We went to the lake again last Sunday, when it seemed that everyone and their brood had come to enjoy the fantastic spring weather. The area was bristling with activity that day, and the Bows found themselves caught in the midst of it at a couple points. Though there were children everywhere, they behaved themselves wonderfully. For the most part, they just kept their distance. Occasionally they would get impatient and streak ahead past some toddler who was stalled and blocking a narrow path, but both dogs are quite surefooted and nimble, whisking by and barely brushing the kid.

We explored the back trails, where there was more shade and fewer people. It was a mostly pleasant time.

Photo taken 3 April 2011

One incident soured the afternoon, and I keep thinking back and wondering how I might have handled it better. There was a woman, her husband, and their son on the main trail with a very young Husky puppy who, estimating from her size and her uncoordinated, clumsy movements, couldn’t have been more than three, maybe four months old max. I would have been surprised if she had all her shots. She was quite a bit smaller than Bowdu, so she didn’t trigger his typical hatred of Huskies.

The puppy took an immediate interest in Bowdu, and as they were merry-go-rounding about, nose to butt in a circle-sniff, the woman pointed to Bowdu and said to her husband, “Look! THAT’S the kind of dog we should breed her with! It’ll make her smaller!”

I immediately prickled when I heard that, and reflexively let out a terse, audible snort. And once I realized I made that sound, I figured I might as well say something, too. But what could I possibly say? I had nothing witty up my sleeve, so I just spit out the first thing I could think of that would not be what she wanted to hear. Instead of agreeing that Yes, yes, a mini Shibsky would be SUPER cute and profitable and you should strike a deal with the next good-looking Shiba you stumble across, no matter their temperament or genetic health status or owner’s ability to find good homes for the puppies!, I just said, “No, no it won’t” in as icy a tone of voice as I could muster.

That was all I said. Apparently it was enough to express my utter disdain. The woman glared at me hard as we got the hell out of there, before she could bother to ask me what kind of dog Bowdu was (if she didn’t already know). For a moment she looked like she wanted to throw me in the lake.

Her puppy kept following us up the hill, and I could hear her screeching after him, as if unleashing her fury on her poor pup who was all too interested in the snobby Asian lady and her pair of runty dogs. “TIMBER! TIMBER!! Get BACK here!!” She even called her bad dog at one point, as if it was the Husky’s fault that she was excited and off-leash in the wild, open woods without having been properly recall-trained. We just moved faster up the steep hill, and since the puppy was still in her wobbly, uncoordinated stage, we soon left her far enough behind that the woman was able to recover her dog and we were able to continue our walk in relative peace.

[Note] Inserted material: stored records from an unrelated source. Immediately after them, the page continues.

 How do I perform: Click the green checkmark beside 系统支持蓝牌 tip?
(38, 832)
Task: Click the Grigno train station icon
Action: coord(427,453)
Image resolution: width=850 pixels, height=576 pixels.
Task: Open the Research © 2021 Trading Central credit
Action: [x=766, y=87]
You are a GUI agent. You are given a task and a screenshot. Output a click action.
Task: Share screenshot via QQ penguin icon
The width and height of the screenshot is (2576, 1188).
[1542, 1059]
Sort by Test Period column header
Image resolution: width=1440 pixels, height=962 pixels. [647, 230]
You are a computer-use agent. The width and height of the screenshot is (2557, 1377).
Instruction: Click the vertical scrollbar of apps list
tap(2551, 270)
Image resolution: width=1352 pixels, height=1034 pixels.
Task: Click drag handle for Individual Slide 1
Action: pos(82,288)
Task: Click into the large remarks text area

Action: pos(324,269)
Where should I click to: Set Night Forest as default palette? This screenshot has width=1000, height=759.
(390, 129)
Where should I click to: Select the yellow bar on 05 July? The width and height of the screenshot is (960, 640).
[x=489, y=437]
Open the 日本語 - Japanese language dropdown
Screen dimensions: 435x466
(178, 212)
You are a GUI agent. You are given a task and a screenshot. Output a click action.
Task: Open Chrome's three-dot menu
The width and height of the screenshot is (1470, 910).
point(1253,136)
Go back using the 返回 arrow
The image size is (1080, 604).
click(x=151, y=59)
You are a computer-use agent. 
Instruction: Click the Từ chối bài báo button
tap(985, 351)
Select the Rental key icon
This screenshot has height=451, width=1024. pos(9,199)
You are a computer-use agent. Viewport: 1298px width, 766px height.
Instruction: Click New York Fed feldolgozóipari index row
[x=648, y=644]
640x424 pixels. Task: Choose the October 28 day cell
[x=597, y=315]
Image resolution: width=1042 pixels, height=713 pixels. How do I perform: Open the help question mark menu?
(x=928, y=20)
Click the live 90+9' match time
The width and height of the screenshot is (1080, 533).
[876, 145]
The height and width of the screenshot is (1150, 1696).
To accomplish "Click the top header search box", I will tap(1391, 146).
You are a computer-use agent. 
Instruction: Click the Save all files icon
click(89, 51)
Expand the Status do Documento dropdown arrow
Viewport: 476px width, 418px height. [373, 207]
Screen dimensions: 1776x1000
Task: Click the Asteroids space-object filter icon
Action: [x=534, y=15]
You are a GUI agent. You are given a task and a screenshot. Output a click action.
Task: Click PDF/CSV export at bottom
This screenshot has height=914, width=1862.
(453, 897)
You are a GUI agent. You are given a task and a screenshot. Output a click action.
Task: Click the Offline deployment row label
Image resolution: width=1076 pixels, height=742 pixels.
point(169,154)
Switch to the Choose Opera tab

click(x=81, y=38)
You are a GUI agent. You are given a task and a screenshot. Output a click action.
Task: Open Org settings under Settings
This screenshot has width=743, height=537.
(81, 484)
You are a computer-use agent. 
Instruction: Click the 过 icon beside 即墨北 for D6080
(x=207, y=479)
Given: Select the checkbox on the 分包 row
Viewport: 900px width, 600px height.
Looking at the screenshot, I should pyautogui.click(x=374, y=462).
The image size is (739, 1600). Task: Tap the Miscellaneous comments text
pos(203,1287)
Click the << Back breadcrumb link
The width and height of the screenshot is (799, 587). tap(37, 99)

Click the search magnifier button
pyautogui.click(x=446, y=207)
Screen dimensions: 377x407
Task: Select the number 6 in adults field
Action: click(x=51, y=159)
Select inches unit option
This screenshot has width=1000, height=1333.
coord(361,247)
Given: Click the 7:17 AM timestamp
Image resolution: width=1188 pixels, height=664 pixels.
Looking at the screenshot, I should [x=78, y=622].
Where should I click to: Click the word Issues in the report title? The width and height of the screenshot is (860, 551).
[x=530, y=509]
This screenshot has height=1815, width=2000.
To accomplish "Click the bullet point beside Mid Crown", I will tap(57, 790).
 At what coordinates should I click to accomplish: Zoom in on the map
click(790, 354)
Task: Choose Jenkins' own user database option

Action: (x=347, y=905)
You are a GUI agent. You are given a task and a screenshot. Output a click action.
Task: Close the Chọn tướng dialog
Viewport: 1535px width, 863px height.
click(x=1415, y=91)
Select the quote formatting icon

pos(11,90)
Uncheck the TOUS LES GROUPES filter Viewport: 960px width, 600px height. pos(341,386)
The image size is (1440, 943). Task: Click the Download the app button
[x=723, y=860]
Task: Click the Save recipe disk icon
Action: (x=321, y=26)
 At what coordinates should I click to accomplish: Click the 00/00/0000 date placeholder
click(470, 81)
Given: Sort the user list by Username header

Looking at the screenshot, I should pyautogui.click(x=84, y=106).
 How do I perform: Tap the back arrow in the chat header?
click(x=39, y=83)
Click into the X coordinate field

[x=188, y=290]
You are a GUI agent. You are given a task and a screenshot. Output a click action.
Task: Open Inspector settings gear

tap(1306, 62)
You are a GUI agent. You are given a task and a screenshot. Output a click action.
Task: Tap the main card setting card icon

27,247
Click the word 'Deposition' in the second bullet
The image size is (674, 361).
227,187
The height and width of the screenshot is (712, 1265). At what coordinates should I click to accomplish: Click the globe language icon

But I remained disturbed. I wonder if it would have made any difference if I had been just a tad nicer, if I had stopped to chat seriously with this woman who was merely out to enjoy a beautiful day with her dog and her family, if I had tried to explain all the dozens of reasons why she should not be thinking of breeding her pup, least of all to deliberately create a mix that serves no purpose other than miniaturization. Could I have changed her dog’s possible fate in a single afternoon, with a single conversation?

Would it even matter? Because even if this woman wasn’t serious, I know that every single day, many others deliberately entertain the idea that they have to breed their beautiful dog, that it would be great to create a bigger/smaller/cuter/rarer special wolfy mix, and that they’ve got a smart idea even though they have no clue what they’re doing.

This was also a reminder, yet again, that every time they’re out, my dogs advertise themselves and their breeds. With or without my intervention, they’re eventually bound to capture the attention of someone who will covet and acquire one with no clue as to what they’re doing.

As happened to me so many years ago now…

We can all learn at some point. But it takes someone to extend that opportunity and provide a meaningful context. Snark and snap judgments are more likely to make for ego flares and opportunities lost.


Maybe Bowdu gets that from me (and to some extent, the Doggy Daddy as well — though he’s the one who reminded me that nastiness towards strangers is unbecoming of me). Our precious little Sheeb wasn’t perfect at the park that day, either. He tried to boss around a couple dogs who were splashing around after a ball in his favorite corner of the lake, and he got snapped at and shoved into the water for his interference. No harm done, just the shock of cold water and some mud thrown on his face.

He probably deserved it, as I would have if the woman had thought to call me out on my rudeness.